Apr 7 2016

Test if a function is pure revisited

Test function for purity using isolated v8 execution context.

I have played with pure JavaScript functions in the previous blog post Test if a function is pure. I know that pure functions are simpler to test and use in my code, but telling if a particular given function is pure is NOT easy. Let us look at a few examples where it is hard to tell if a function is pure or not, and then I will show how to run a given function in a very controlled fashion, completely isolation from its lexical (written) environment to test if it is practically pure.

Definition of a pure function

Eric Elliott in a blog post gives the following definition of pure functions

Given the same input, will always return the same output.
Produces no side effects.
Relies on no external state.

I can explain each property by giving a counter example

1: Pure function should return the same output given same inputs, unlike this function

1	function random() { return Math.random() }

2: Pure function produces no side effects (leaves the environment unaffected), unlike this function

function add(a, b) {
    global.something = 'added'
    return a + b
}

Common side effects are changing properties on the global object, writing to the console, changing the HTML of the page the script is executed on.

3: Pure function should not rely on the external state, unlike this function

1 2	const K = 10 function add10(a) { return a + K }

update

After this blog post went live, a lot of people objected to the example above. Most people agree that var K = 10 makes add10 impure, but the const K can be safely substituted into its use inside add10 and thus keeps the function pure. I agree with allowing using external constants and pure functions.

We have these simple three properties, but applying them in practice is anything but simple.

Pure or not?

I have been adding more examples to the list asking if each example is pure or not. Seems even humans sometimes have trouble drawing a line. For example, everyone agrees the following example is pure

1	function sum(a, b) { return a + b }

and this example is NOT

1 2	const k = 2 function addK(a) { return a + k }

Yet, practically speaking, programmers consider a function pure if it only uses other pure functions without passing them as arguments. In the code below, both sum and sub are pure by the human consensus.

1 2	function sum(a, b) { return a + b } function sub(a, b) { return sum(a, -b) }

If one considers sub NOT pure, because it is breaking rule #3, then a pure function is only allowed to use functions passed inside via arguments.

1
2
3

function sum(a, b) { return a + b }
function sub(a, b, summer) { return summer(a, -b) }
sub(10, 2, sum) // 8

The above example then shows several things

Programming with pure functions is a pain because we loose lexical scope (all the source around the function), and have to drag huge number of functions around.
A function can remain pure but use impure functions as arguments.

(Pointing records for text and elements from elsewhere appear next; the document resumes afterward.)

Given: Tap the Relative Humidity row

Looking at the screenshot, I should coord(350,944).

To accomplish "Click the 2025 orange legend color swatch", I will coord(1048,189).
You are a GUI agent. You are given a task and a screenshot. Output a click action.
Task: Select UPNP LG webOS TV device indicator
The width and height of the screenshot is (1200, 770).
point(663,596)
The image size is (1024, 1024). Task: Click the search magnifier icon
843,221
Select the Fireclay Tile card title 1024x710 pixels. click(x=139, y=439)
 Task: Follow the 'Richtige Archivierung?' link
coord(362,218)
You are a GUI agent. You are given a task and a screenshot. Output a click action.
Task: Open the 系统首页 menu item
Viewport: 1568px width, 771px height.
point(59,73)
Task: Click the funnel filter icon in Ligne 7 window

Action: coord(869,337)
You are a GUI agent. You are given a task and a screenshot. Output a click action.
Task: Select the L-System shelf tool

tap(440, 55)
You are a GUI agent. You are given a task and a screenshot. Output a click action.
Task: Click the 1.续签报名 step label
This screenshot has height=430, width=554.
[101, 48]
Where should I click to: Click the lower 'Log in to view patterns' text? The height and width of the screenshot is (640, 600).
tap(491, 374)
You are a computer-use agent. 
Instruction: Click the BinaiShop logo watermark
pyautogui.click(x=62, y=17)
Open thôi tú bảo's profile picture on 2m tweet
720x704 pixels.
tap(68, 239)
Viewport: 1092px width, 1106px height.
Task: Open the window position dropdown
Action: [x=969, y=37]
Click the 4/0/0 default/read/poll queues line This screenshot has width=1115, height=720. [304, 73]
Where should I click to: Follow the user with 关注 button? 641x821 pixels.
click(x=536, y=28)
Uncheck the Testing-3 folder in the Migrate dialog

More on the later point. We can mark each line to better see the "purity"

1
2
3

function sum(a, b) { return a + b } // definitely pure
function sub(a, b, summer) { return summer(a, -b) } // pure?
sub(10, 2, sum) // not pure

The sub(10, 2, sum) source line is not pure because the result has to go somewhere, and in this case, if we just execute it in the Node environment, it is printed in the console (which we cannot do, breaks rule #2).

The above example shows that the same program can have parts that are pure and parts that have side effects. One of our goals when refactoring is to increase the first part, shrinking the second one. Some techniques help with this, for example using immutable data library or isolating the environment (Hi Cycle.js!)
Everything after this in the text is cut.